Le savant attendait en souriant une réponse négative.

« Monsieur, dit-il à la fin, j’imagine que ce sont des voleurs.

— Vous êtes un sot ! Vous pouvez retourner en bas.

— Merci, monsieur, répondit Pruffle ; et il s’en alla. »

Cependant le savant était cruellement tourmenté par l’idée que son profond traité serait infailliblement perdu pour le monde, si l’hypothèse de l’ingénieux M. Pruffle n’était pas étouffée dès sa naissance. Il mit donc son chapeau et descendit doucement dans son jardin, déterminé à étudier à fond le météore.

Or, quelque temps avant que le savant fût descendu dans son jardin, M. Pickwick, croyant entendre venir quelqu’un, avait couru jusqu’au fond de la ruelle, le plus vite qu’il avait pu, pour communiquer une fausse alerte, et, dans sa course rapide, avait de temps en temps tiré la coulisse de sa lanterne sourde pour éviter de tomber dans le fossé. Aussitôt que cette alerte eut été donnée, M. Winkle regrimpa sur son mur, Arabella courut dans sa maison, la porte du jardin fut fermée, et nos trois aventuriers s’en revenaient, de leur mieux, le long de la ruelle, quand ils furent effrayés par le bruit que faisait le savant en ouvrant la porte de son jardin.

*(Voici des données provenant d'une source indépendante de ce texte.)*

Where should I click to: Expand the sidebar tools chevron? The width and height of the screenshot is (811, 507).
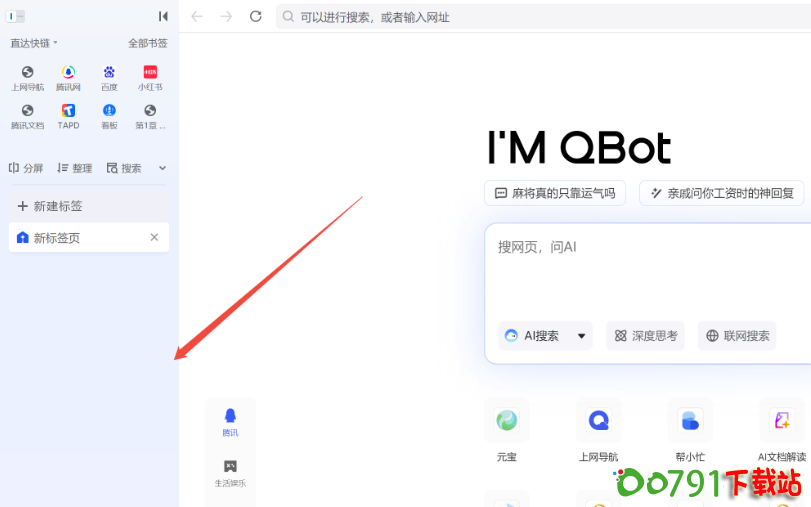click(x=162, y=168)
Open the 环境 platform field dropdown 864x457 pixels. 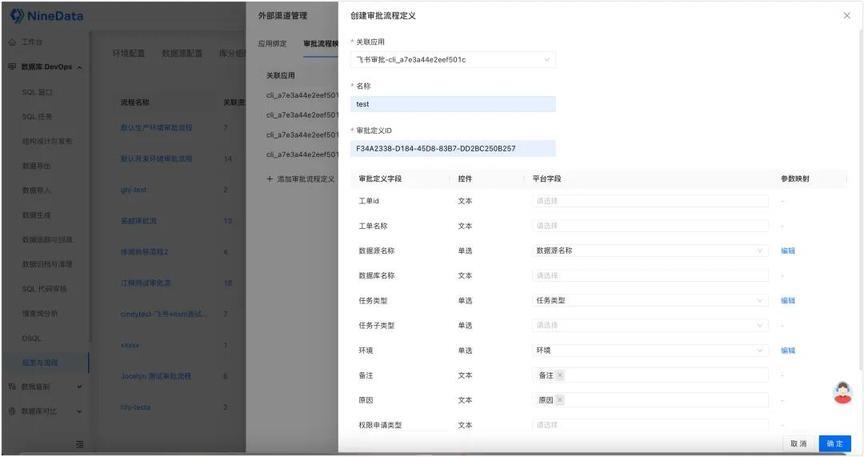tap(650, 350)
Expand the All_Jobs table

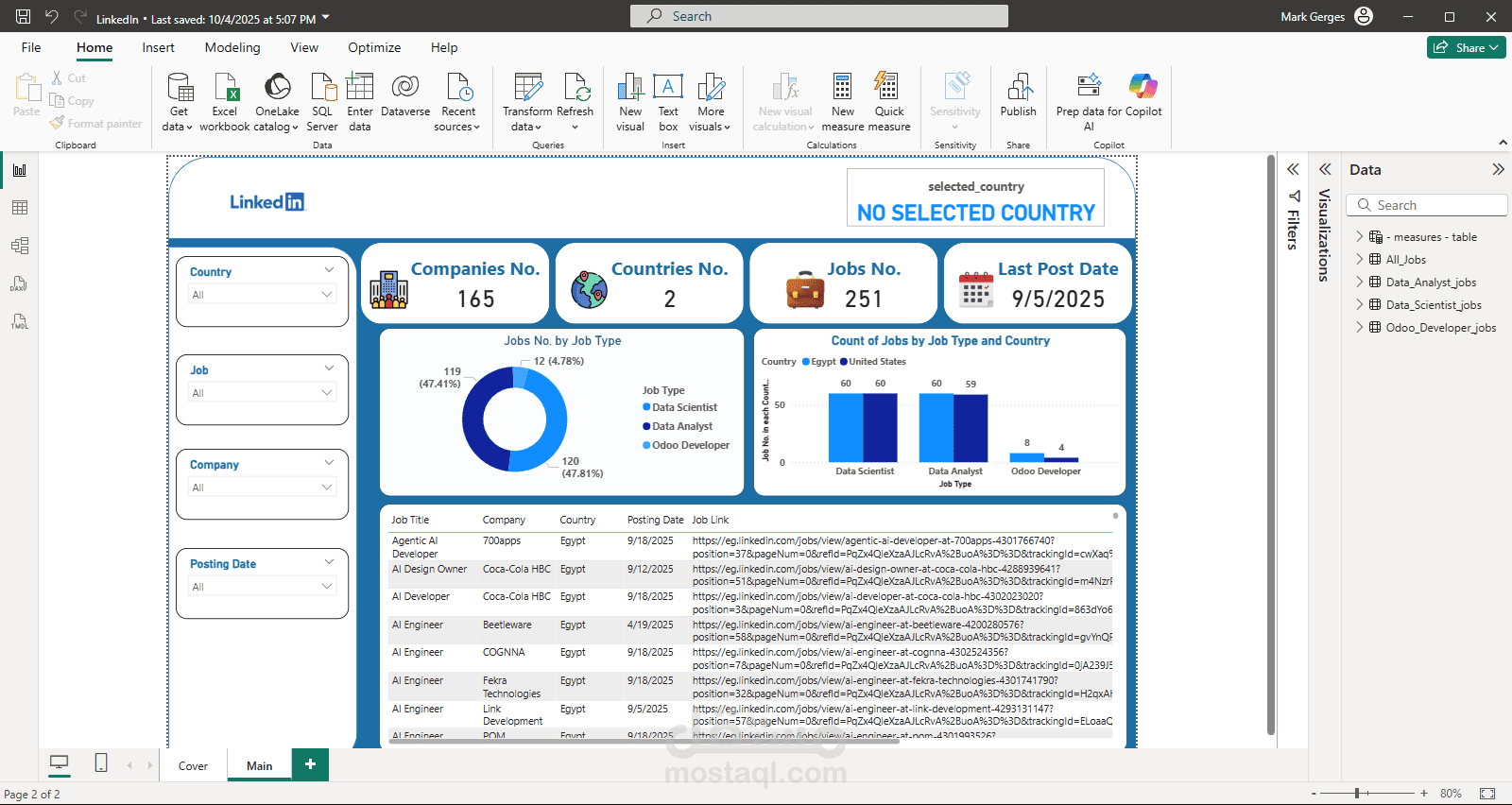(x=1360, y=259)
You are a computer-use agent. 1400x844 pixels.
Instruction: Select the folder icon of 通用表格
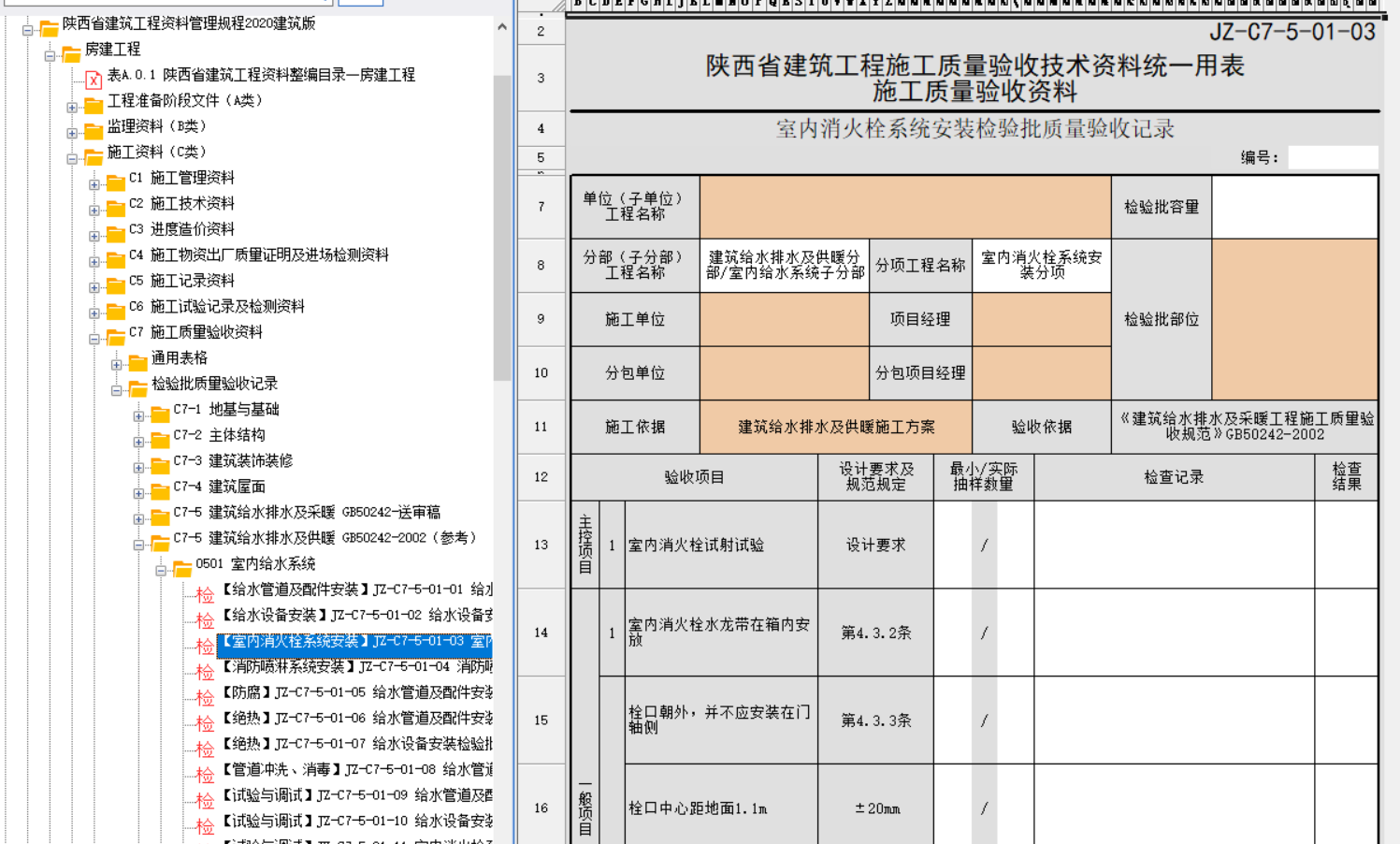tap(138, 361)
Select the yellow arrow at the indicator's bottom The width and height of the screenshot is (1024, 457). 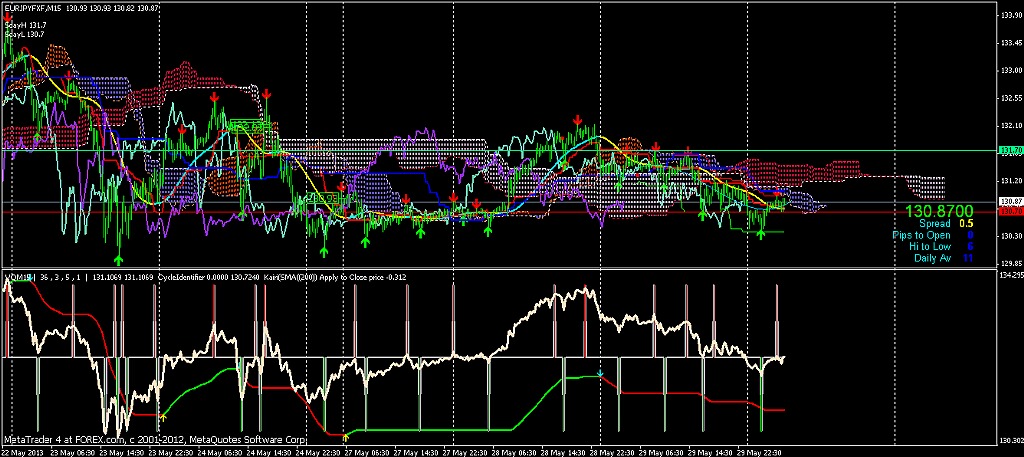pyautogui.click(x=345, y=436)
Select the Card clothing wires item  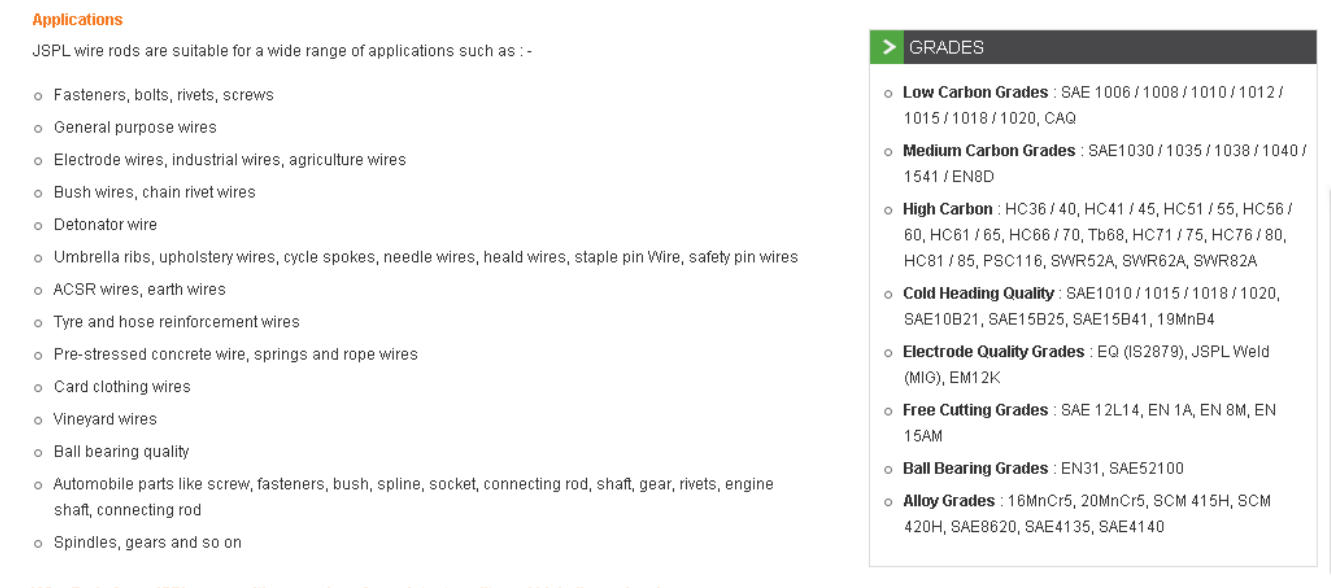click(x=121, y=387)
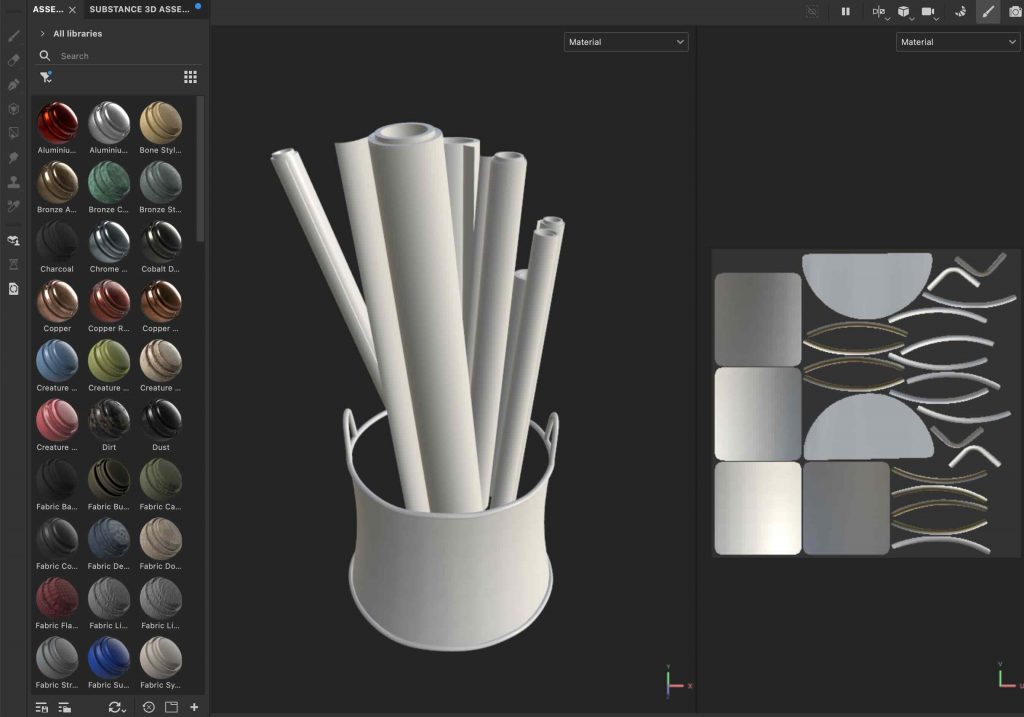Open the camera screenshot icon in top bar

tap(1016, 12)
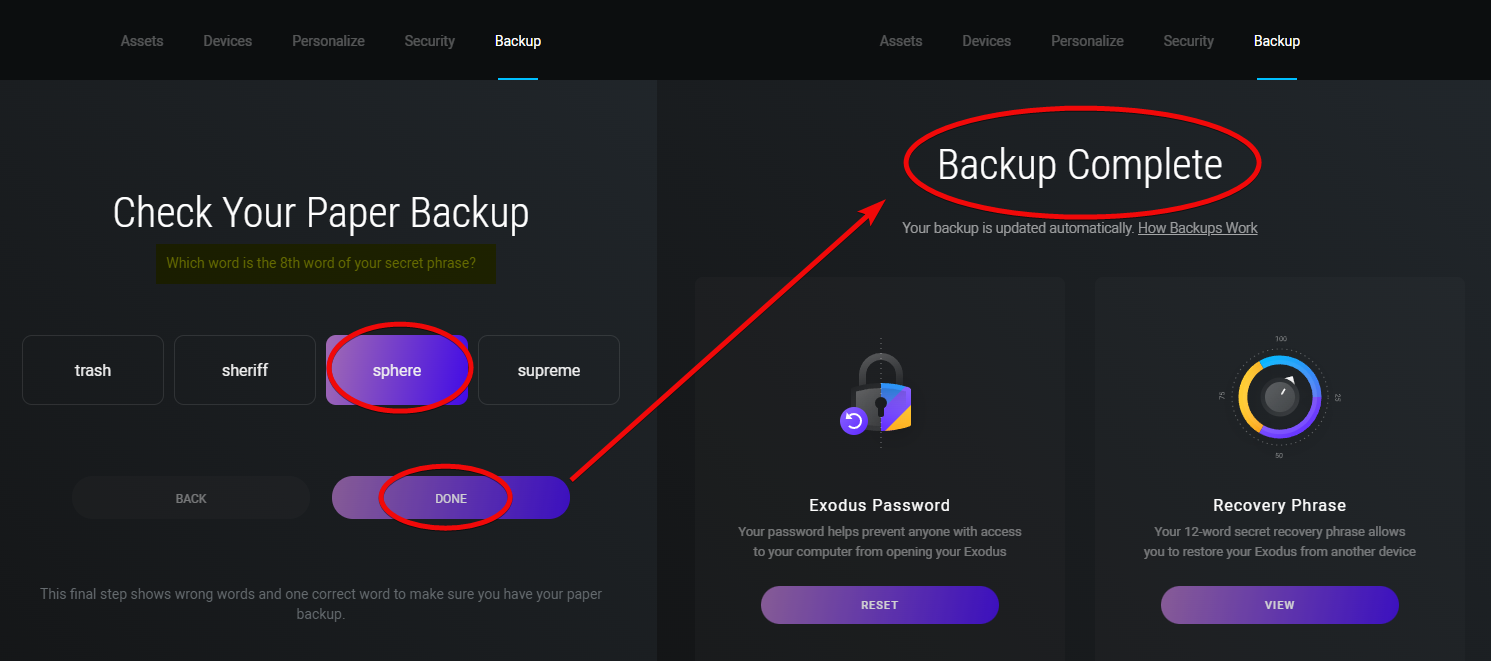Select the word 'sheriff'

(x=245, y=370)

« Halte ! murmura Sam, qui marchait en avant, bien entendu. Montrez la lumière juste une seconde, monsieur. »

M. Pickwick fit ce qui lui était demandé, et Sam voyant une tête d’homme qui s’avançait avec précaution, à environ deux pieds de la sienne, lui donna de son poing fermé une légère tape qui lui fit sonner le creux contre la grille ; puis, ayant accompli cet exploit avec grande promptitude et dextérité, il prit M. Pickwick sur son dos et suivit M. Winkle le long de la ruelle, avec une rapidité véritablement étonnante, vu le poids dont il était chargé.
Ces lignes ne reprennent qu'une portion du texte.